CenturyLink does not traditionally compete against either AT&T or Verizon because their landline service areas do not overlap. But as both AT&T and Verizon Wireless continue to emphasize their nationwide wireless networks, independent phone companies are likely to face increased competition from wireless phone and broadband services.

CenturyLink isn’t worried.

“About two-thirds of our customers can get access to 10Mbps or higher [from us and] that continues to increase year by year,” CenturyLink chief financial officer Stewart Ewing told attendees at Bank of America Merrill Lynch’s 2014 Global Telecom & Media Conference. “Our belief is that with the increasing demands customers have for bandwidth — the Netflix bandwidth requirement — just the increasing amount of video that customers are watching and downloading over their Internet pipes, we believe will drive customers to using a provider that basically has a wire in their home because we believe you will get generally higher bandwidth and a much better experience at lower cost.”

Ewing

Ewing

CenturyLink customers consume an average of slightly less than 50GB of Internet usage per month, and that number is growing. Ewing said that CenturyLink has long believed that as bandwidth demand increases, wireless becomes less and less capable of providing a good customer experience.

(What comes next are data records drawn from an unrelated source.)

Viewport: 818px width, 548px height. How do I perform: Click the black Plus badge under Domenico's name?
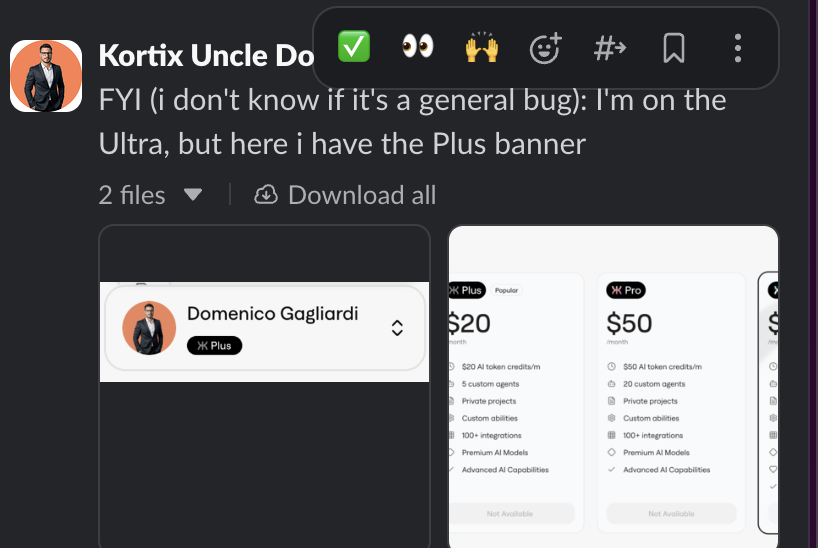click(214, 345)
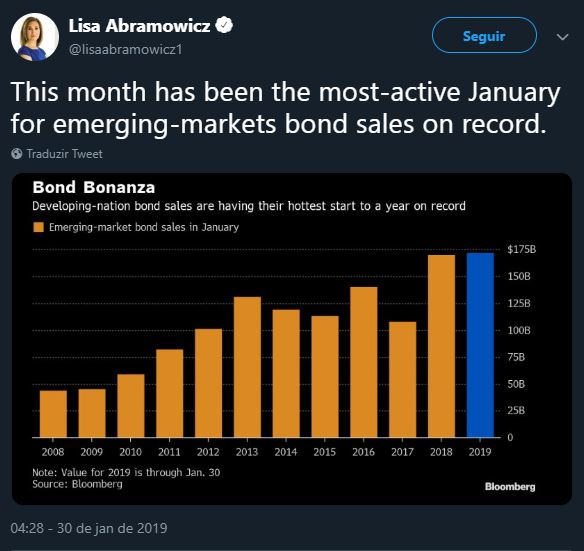This screenshot has height=551, width=584.
Task: Click the blue 2019 bar in the chart
Action: 480,345

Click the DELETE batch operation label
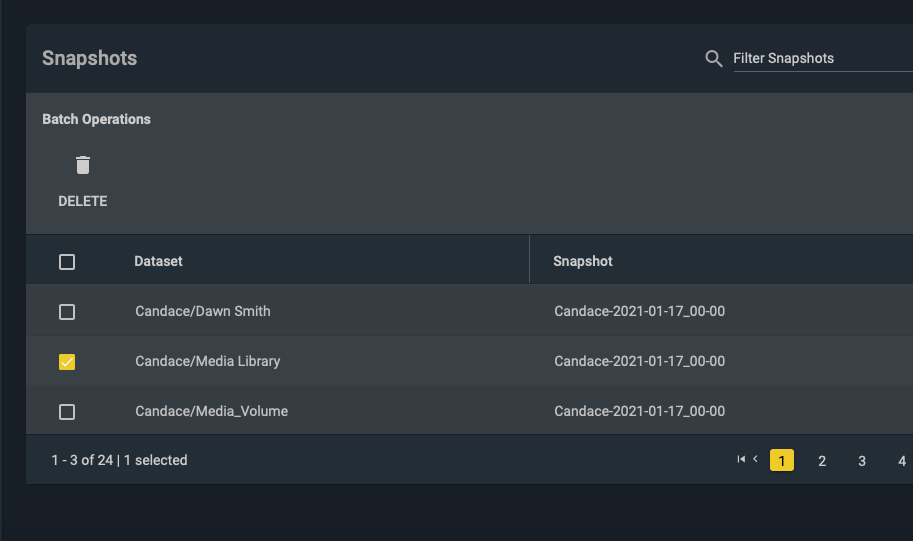[83, 201]
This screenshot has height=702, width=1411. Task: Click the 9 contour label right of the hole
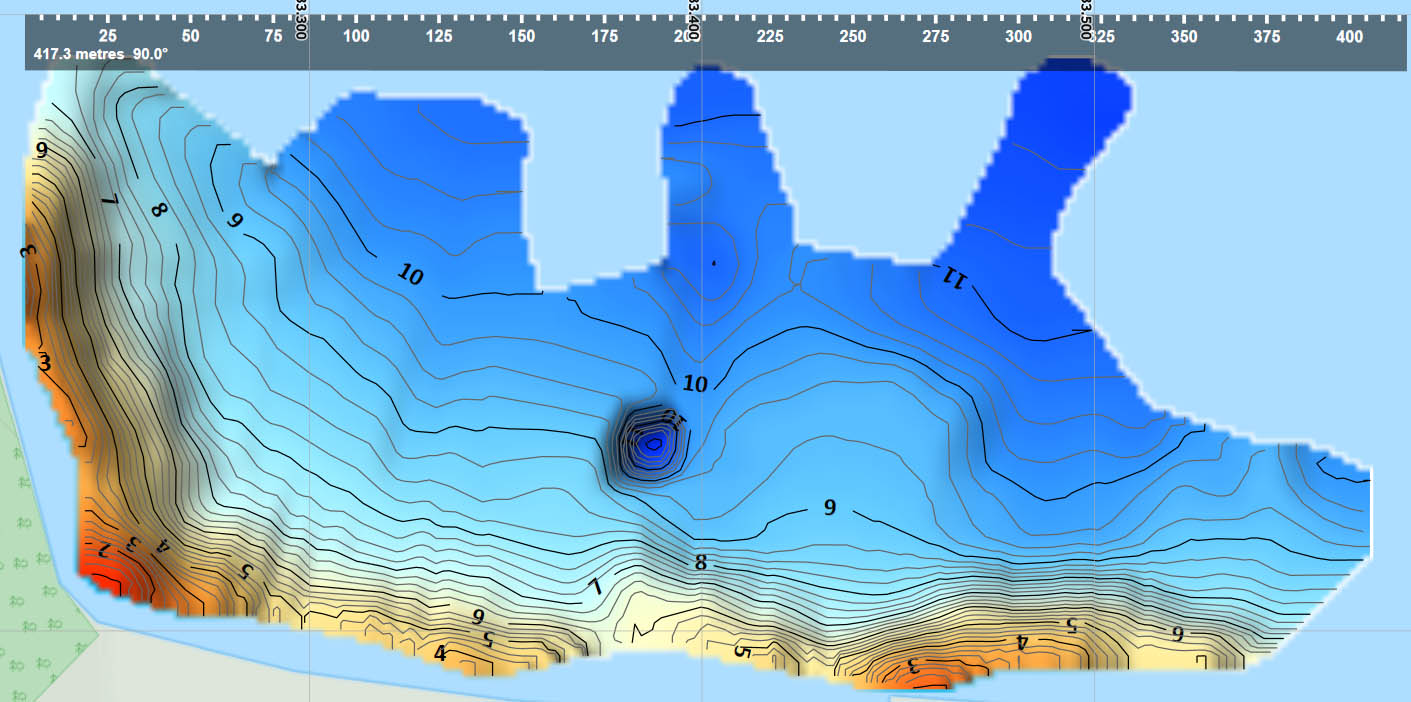pos(829,507)
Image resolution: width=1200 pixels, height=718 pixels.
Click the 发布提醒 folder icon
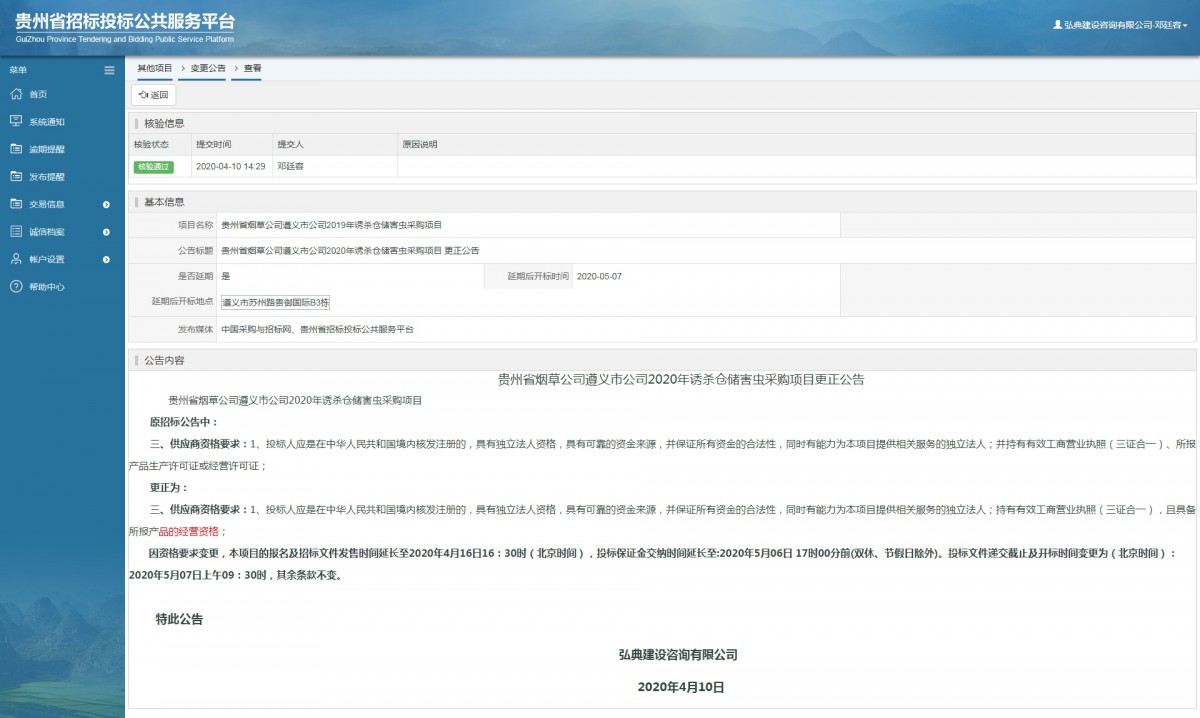coord(15,176)
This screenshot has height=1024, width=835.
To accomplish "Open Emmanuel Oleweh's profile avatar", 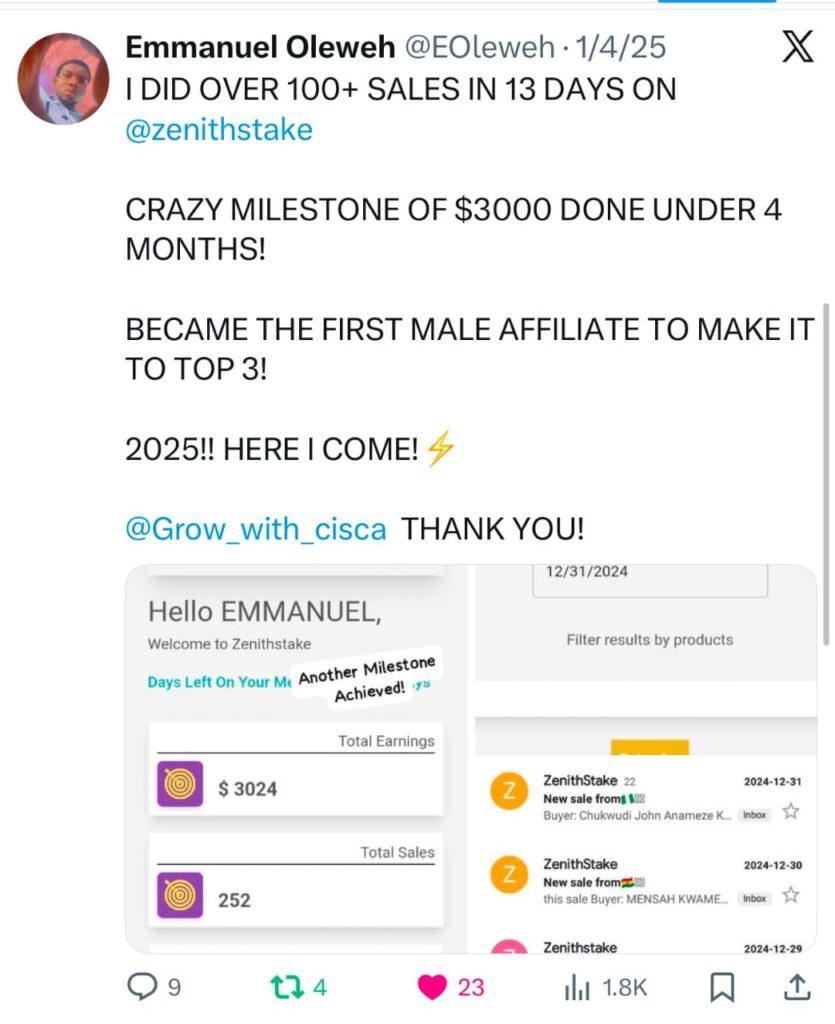I will pyautogui.click(x=64, y=78).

“At this point, we don’t really have any concerns because people on the margin — the folks that don’t use much bandwidth — probably use a wireless connection today to download,” Ewing said. “But as the bandwidth demands grow, the wireless connection becomes more and more expensive and that could tend to drive people our way. So as long as we have 10Mbps or better to the customers, we don’t really think there is that much exposure.”

CenturyLink does not measure the difference in Internet usage between urban and rural residential customers, but the company suspects rural customers might naturally use more because alternative outlets are fewer in number outside of urban America.

“Folks in rural areas might actually can use Internet more for buying things that they can’t source [easily], but it’s hard to really count,” said Ewing. “I think our customers in the rural areas probably are not that much different from folks in urban areas.”

Prism is CenturyLink's fiber to the neighborhood service, similar to AT&T U-verse. It is getting only a modest expansion in 2014.

Prism is CenturyLink’s fiber to the neighborhood service, similar to AT&T U-verse. It is getting only a modest expansion in 2014.

CenturyLink’s largest competitor remains Comcast, which co-exists in about 40% of CenturyLink’s markets. The merger with Time Warner Cable won’t have much impact on CenturyLink, increasing Comcast’s footprint in CenturyLink territory by only about only 6-7%. CenturyLink believes most of any new competition will come in the small business market segment. Comcast’s residential pricing is unlikely to attract current CenturyLink customers in Time Warner Cable territory to consider a switch to Comcast if the merger is approved.

Ewing also shared his thinking about several other CenturyLink initiatives that customers might see sometime this year:

  • Don’t expect CenturyLink to expand Wi-Fi hotspot networks. The company found they are difficult to monetize and is unlikely to expand them further;
  • Any change in the FCC’s definition of minimum broadband speed to qualify for federal broadband expansion funds would slow rural broadband expansion. Ewing admitted a 10Mbps speed minimum is considerably more difficult to achieve over DSL than a 4 or 6Mbps minimum;
  • Don’t expect any more merger/acquisition activity from CenturyLink in the Competitive Local Exchange Carrier business. CenturyLink shows no sign of pursuing Frontier, Windstream, FairPoint, or other independent phone companies. It is focused on expanding business services, where 60% of CenturyLink’s revenue now comes;
  • CenturyLink fiber expansion will primarily be focused on reaching business offices and commercial customers in 2014;
  • CenturyLink will only modestly expand PrismTV, its fiber-to-the-neighborhood service, to an additional 300,000 homes this year. The company now offers the service to two million of its customers, with 200,000 signed up nationwide. Last year, CenturyLink expanded PrismTV availability to 800,000 homes.